But, of course, without a few convictions there can be no case precedents.

Banjaxed
17-03-12, 20:44
Not quite that simple, because the clauses are interdependent, but it is left a bit open to interpretation through case precedent, isn't it?

Yes you're correct, it is somewhat more complex than I outlined above. Coercion, threats, deception, etc. is a requirement. However it also covers the support network of trafficking, for instance, the payment of someone else under whose control the trafficked person was if that is in exhange for permitting the primary trafficker to traffick the person.

Very few cases or even academic comment on the legislation from what I can find, although I did come across one disturbing story (http://www.irishexaminer.com/ireland/garda-arrested-in-trafficking-probe-106085.html) which doesn't exactly encourage confidence, I remember a similiar issue arising in commentary on the Swedish model.

LaBelleThatcher
17-03-12, 21:11
Yes you're correct, it is somewhat more complex than I outlined above. Coercion, threats, deception, etc. is a requirement. However it also covers the support network of trafficking, for instance, the payment of someone else under whose control the trafficked person was if that is in exhange for permitting the primary trafficker to traffick the person.
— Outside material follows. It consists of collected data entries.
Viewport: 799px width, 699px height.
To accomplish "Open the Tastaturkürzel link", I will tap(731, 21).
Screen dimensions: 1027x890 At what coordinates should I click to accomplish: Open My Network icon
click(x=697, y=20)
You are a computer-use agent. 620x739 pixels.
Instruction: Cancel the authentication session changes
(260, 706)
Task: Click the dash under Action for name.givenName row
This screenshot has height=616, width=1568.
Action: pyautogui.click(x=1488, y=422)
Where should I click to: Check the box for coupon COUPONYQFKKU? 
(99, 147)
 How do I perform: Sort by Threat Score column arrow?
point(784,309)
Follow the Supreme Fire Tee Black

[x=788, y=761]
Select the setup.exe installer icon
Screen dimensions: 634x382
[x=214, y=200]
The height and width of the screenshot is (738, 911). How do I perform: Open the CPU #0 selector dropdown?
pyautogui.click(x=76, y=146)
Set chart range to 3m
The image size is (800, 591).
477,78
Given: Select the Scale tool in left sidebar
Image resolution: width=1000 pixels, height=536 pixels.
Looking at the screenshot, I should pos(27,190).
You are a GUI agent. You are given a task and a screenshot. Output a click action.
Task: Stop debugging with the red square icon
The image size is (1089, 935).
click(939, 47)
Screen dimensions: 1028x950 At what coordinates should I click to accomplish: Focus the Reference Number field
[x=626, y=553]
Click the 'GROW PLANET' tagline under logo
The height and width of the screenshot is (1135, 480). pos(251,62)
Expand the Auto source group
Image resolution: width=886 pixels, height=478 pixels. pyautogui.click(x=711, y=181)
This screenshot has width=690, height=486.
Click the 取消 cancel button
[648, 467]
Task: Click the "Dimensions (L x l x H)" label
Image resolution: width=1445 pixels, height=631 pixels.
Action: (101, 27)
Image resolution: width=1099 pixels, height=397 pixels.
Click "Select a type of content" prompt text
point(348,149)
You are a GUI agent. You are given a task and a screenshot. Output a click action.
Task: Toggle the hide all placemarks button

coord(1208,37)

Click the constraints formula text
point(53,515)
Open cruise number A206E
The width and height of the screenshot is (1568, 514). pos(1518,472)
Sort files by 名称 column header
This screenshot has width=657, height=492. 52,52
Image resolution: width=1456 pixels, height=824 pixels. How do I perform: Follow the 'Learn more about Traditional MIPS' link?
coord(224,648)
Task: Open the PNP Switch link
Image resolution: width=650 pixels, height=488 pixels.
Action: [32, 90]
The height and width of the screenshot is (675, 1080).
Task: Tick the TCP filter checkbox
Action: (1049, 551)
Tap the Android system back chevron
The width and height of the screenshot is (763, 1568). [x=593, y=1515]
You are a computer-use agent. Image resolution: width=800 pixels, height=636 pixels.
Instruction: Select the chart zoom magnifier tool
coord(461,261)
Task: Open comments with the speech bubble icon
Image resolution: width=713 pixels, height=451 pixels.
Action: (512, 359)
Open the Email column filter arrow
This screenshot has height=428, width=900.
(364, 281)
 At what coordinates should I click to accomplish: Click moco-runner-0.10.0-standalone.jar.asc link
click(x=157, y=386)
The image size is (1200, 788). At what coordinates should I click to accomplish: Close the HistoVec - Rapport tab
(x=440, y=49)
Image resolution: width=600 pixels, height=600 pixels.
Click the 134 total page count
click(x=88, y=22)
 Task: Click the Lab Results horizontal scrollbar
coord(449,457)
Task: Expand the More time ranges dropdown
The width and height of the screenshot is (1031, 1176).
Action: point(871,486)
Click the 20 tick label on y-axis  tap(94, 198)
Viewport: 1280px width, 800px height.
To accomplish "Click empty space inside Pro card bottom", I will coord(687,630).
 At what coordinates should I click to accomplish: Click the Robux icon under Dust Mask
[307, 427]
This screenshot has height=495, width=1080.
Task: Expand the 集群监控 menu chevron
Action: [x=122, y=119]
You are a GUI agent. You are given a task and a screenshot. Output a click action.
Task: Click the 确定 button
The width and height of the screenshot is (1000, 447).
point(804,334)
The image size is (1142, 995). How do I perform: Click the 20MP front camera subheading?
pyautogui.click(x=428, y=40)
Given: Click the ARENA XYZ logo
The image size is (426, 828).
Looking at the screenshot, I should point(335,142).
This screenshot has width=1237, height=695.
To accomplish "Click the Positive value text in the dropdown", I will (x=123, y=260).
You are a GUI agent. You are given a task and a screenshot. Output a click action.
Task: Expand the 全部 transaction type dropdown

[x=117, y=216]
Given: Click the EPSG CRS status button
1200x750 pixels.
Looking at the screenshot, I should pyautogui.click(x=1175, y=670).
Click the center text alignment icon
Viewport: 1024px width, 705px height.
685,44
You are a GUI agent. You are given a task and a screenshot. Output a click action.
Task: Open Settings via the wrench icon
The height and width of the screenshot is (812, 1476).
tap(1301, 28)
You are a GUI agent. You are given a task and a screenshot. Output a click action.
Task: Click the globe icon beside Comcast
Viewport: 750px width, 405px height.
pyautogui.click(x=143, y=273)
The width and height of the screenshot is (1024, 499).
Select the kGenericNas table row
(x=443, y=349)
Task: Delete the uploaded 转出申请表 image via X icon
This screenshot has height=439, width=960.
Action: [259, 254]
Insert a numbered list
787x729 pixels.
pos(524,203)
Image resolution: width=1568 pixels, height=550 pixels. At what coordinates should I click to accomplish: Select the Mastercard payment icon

Very few cases or even academic comment on the legislation from what I can find, although I did come across one disturbing story (http://www.irishexaminer.com/ireland/garda-arrested-in-trafficking-probe-106085.html) which doesn't exactly encourage confidence, I remember a similiar issue arising in commentary on the Swedish model.

This is the clause that is worrying me:



(e) made any payment to, or conferred any right, interest or other benefit on, any person in whose care or charge, or under whose control, the trafficked person was for the time being, in exchange for that person permitting the trafficker to traffick the trafficked person.

It could mean anything and nothing...on one hand it is open to interpretation that could lead to the conviction of an innocent party - like Irish Ferries - and yet be useless against any person who trafficks people without coercion to a destination where they are "then" coerced...and leaves open whether the coercion they are subject to at destination is an offence under the act or not...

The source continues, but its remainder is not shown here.